* [Page text]
..........

Re: [ceph-users] All PGs are active+clean, still remapped PGs

2016-11-02 Thread Wido den Hollander


> Op 2 november 2016 om 14:30 schreef Sage Weil :
> 
> 
> On Wed, 2 Nov 2016, Wido den Hollander wrote:
> > 
> > > Op 26 oktober 2016 om 11:18 schreef Wido den Hollander :
> > > 
> > > 
> > > 
> > > > Op 26 oktober 2016 om 10:44 schreef Sage Weil :
> > > > 
> > > > 
> > > > On Wed, 26 Oct 2016, Dan van der Ster wrote:
> > > > > On Tue, Oct 25, 2016 at 7:06 AM, Wido den Hollander  
> > > > > wrote:
> > > > > >
> > > > > >> Op 24 oktober 2016 om 22:29 schreef Dan van der Ster 
> > > > > >> :
> > > > > >>
> > > > > >>
> > > > > >> Hi Wido,
> > > > > >>
> > > > > >> This seems similar to what our dumpling tunables cluster does when 
> > > > > >> a few
> > > > > >> particular osds go down... Though in our case the remapped pgs are
> > > > > >> correctly shown as remapped, not clean.
> > > > > >>
> > > > > >> The fix in our case will be to enable the vary_r tunable (which 
> > > > > >> will move
> > > > > >> some data).
> > > > > >>
> > > > > >
> > > > > > Ah, as I figured. I will probably apply the Firefly tunables here. 
> > > > > > This cluster was upgraded from Dumping to Firefly and to Hammer 
> > > > > > recently and we didn't change the tunables yet.
> > > > > >
> > > > > > The MON stores are 35GB each right now and I think they are not 
> > > > > > trimming due to the pg_temp which still exists.
> > > > > >
> > > > > > I'll report back later, but this rebalance will take a lot of time.
> > > > > 
> > > > > I forgot to mention, a workaround for the vary_r issue is to simply
> > > > > remove the down/out osd from the crush map. We just hit this issue
> > > > > again last night on a failed osd and after removing it from the crush
> > > > > map the last degraded PG started backfilling.
> > > > 
> > > > Also note that if you do enable vary_r, you can set it to a higher 
> > > > value 
> > > > (like 5) to get the benefit without moving as much existing data.  See 
> > > > the 
> > > > CRUSH tunable docs for more details!

..........

* [Information supplied]
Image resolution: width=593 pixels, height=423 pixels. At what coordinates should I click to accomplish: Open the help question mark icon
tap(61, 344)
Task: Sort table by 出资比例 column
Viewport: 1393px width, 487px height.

..........

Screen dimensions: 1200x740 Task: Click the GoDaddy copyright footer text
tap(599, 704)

..........

* [Directions]
A. In the Ceph thread, condense the paragraph that begins "I forgot to mention, a workaround" into a short bulleted list, keeping its main facts.
B. According to the Ceph thread, how large is each MON store right now?

* [Responses by task]
A.
- A workaround for the vary_r issue is to remove the down/out OSD from the crush map.
- The issue came up again last night on a failed OSD.
- After that OSD was removed from the crush map, the last degraded PG started backfilling.

B. 35GB each.